- [WORK ORDER]: Scan the material below and copy every line holding the word "agent".
* * * * * * * * *
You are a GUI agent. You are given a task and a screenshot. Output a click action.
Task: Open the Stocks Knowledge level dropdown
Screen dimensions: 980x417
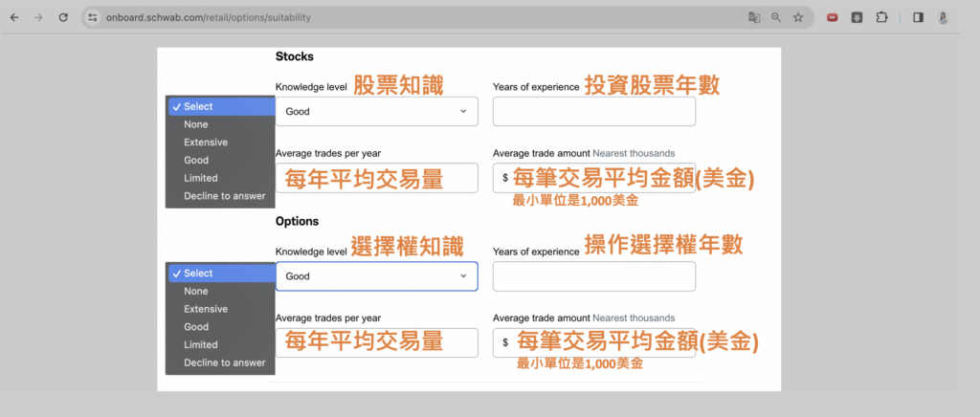[375, 112]
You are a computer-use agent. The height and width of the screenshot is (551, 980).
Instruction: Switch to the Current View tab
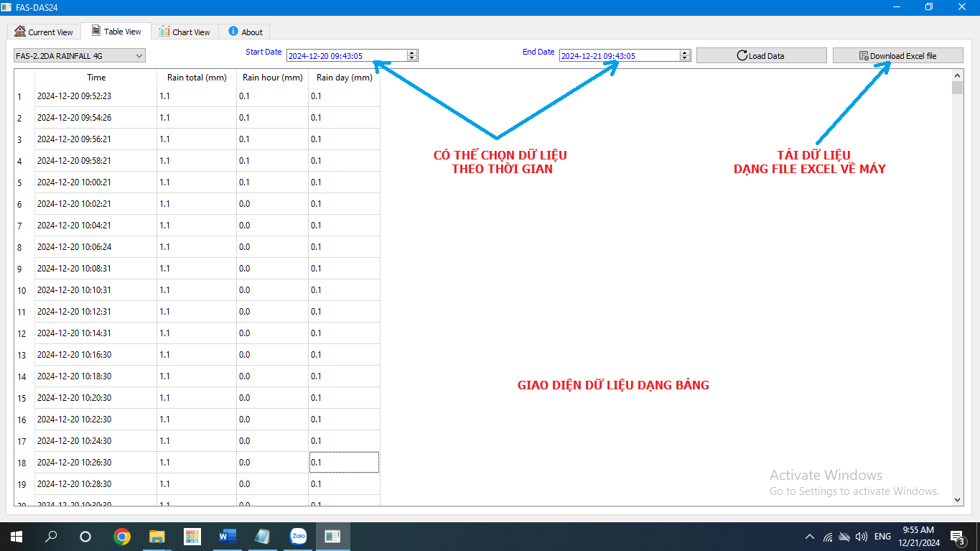tap(44, 32)
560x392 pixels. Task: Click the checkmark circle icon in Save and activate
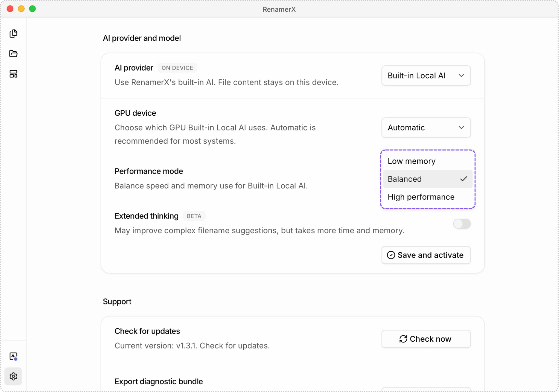coord(391,255)
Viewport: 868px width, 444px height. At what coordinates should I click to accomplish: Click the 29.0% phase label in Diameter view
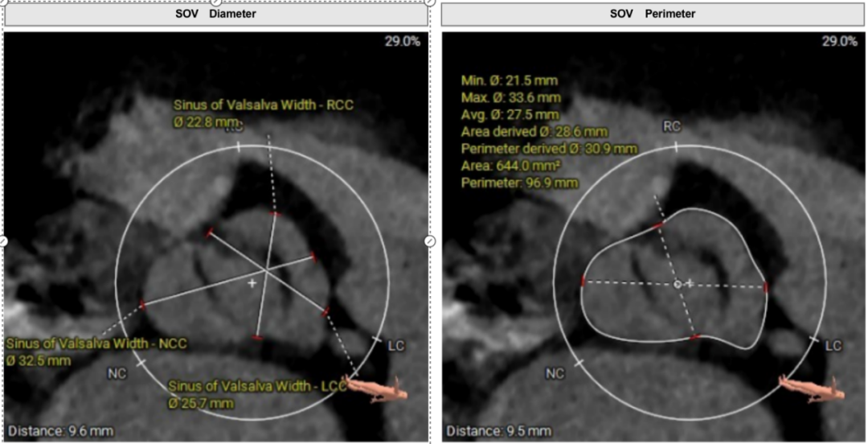401,41
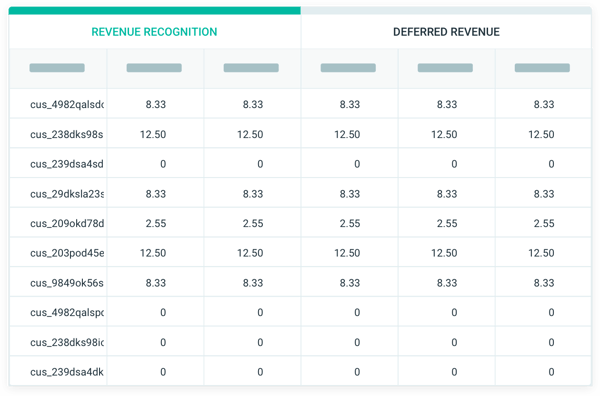The height and width of the screenshot is (396, 600).
Task: Switch to the Revenue Recognition tab
Action: 154,32
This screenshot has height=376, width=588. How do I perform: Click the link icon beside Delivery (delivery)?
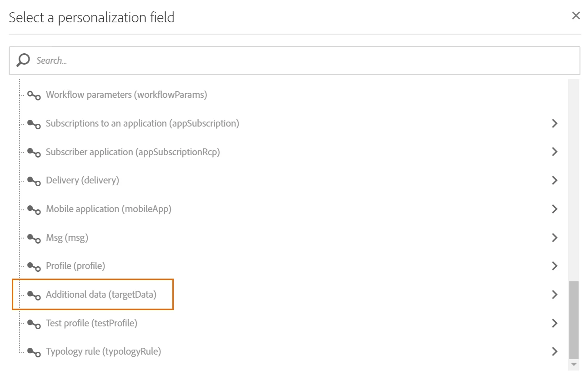(x=34, y=181)

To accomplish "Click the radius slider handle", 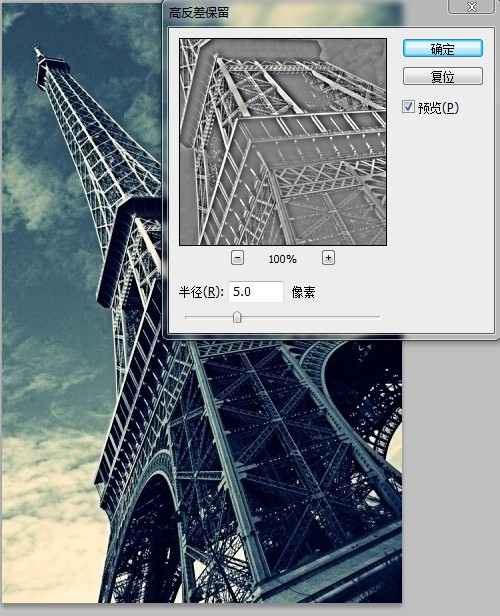I will coord(237,317).
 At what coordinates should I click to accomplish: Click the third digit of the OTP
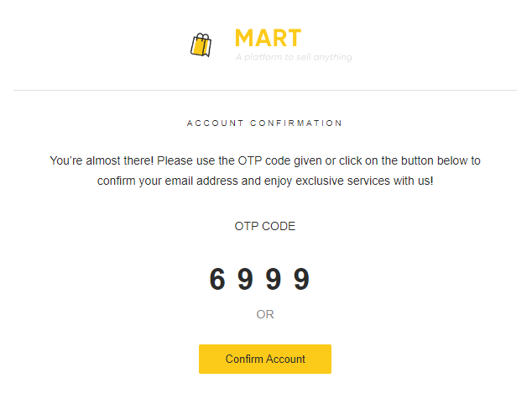point(274,280)
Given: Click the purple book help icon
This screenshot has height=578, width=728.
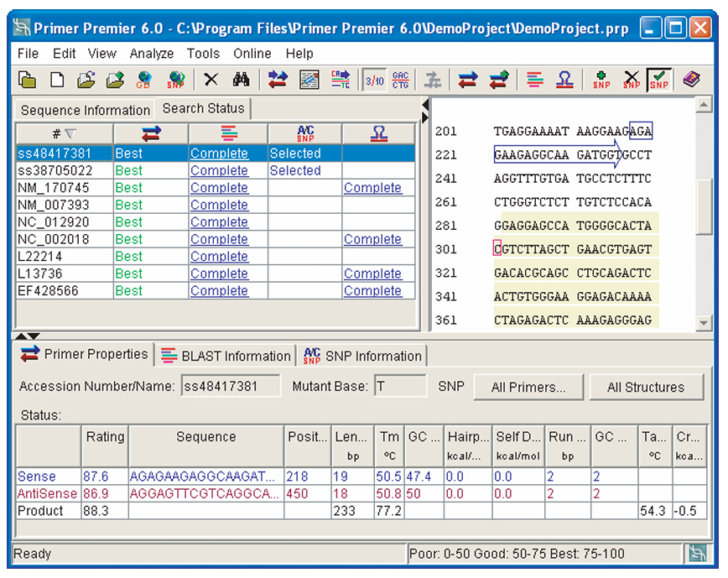Looking at the screenshot, I should (690, 81).
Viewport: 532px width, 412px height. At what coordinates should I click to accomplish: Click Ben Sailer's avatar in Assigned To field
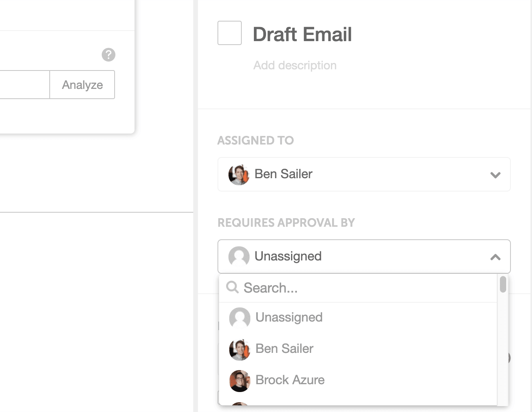(x=239, y=175)
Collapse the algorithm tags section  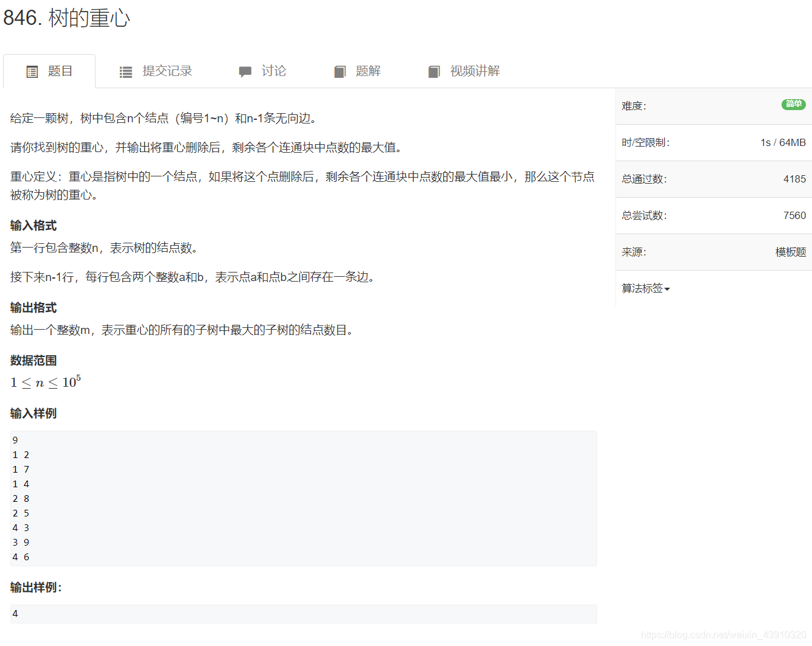point(645,288)
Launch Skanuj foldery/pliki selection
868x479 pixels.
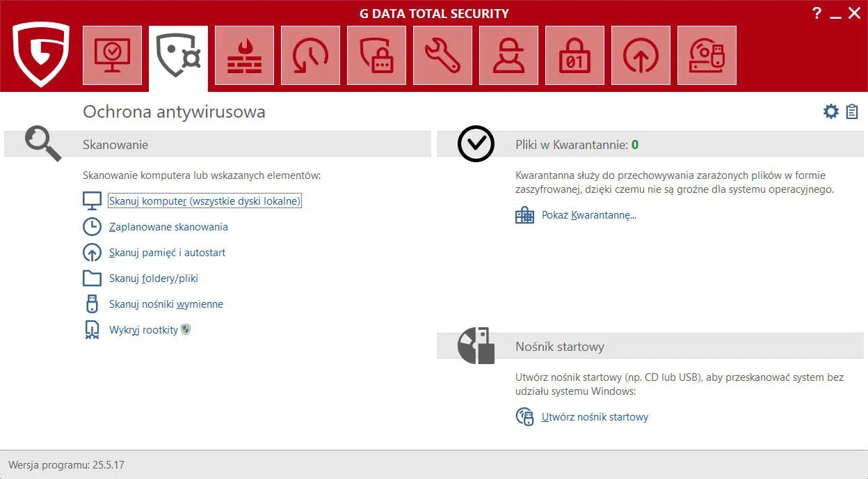tap(154, 278)
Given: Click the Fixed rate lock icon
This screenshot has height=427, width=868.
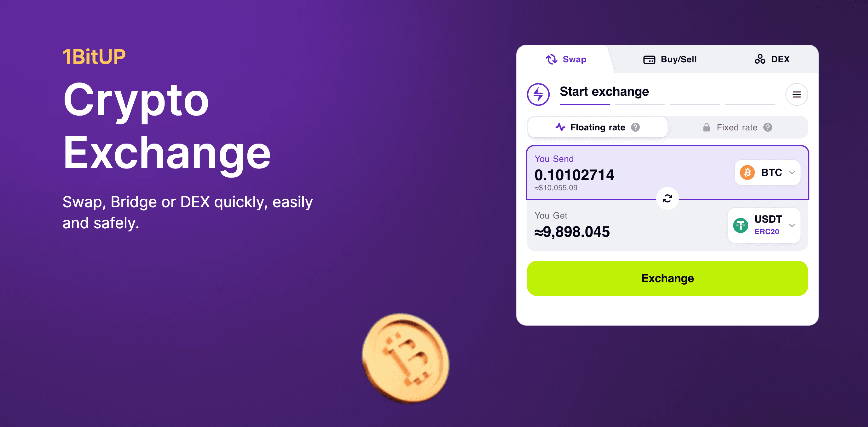Looking at the screenshot, I should (x=707, y=127).
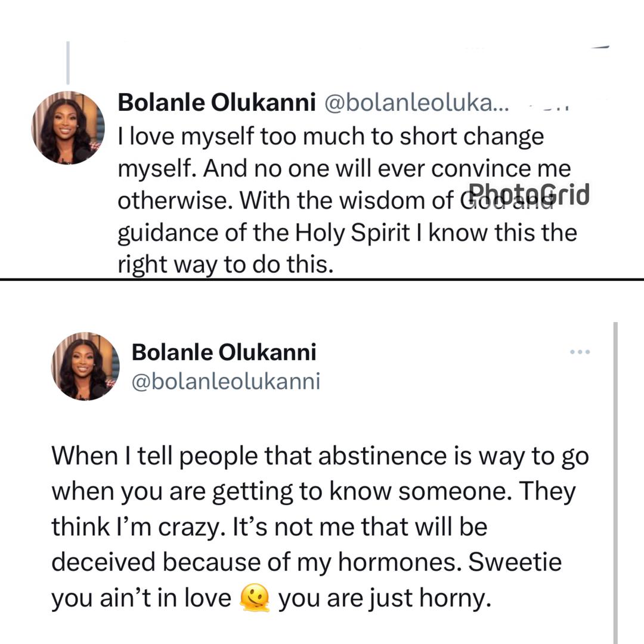This screenshot has height=644, width=644.
Task: Open Bolanle Olukanni's name on the top tweet
Action: (216, 103)
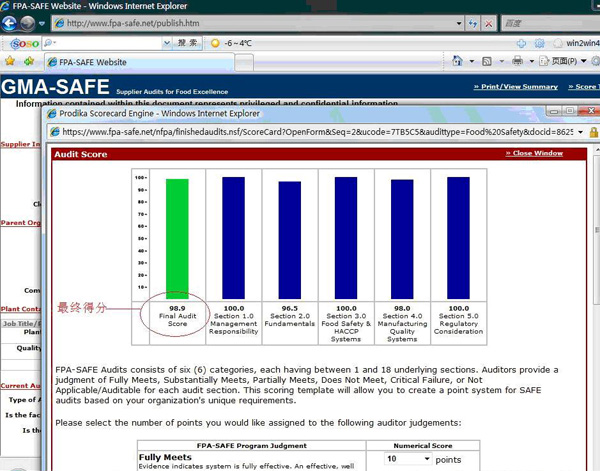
* * * * * * * * *
- [ANSWER FOR THE TASK]:
You are a GUI agent. You are given a task and a screenshot. Output a click action.
You are a computer-use agent. The height and width of the screenshot is (551, 980).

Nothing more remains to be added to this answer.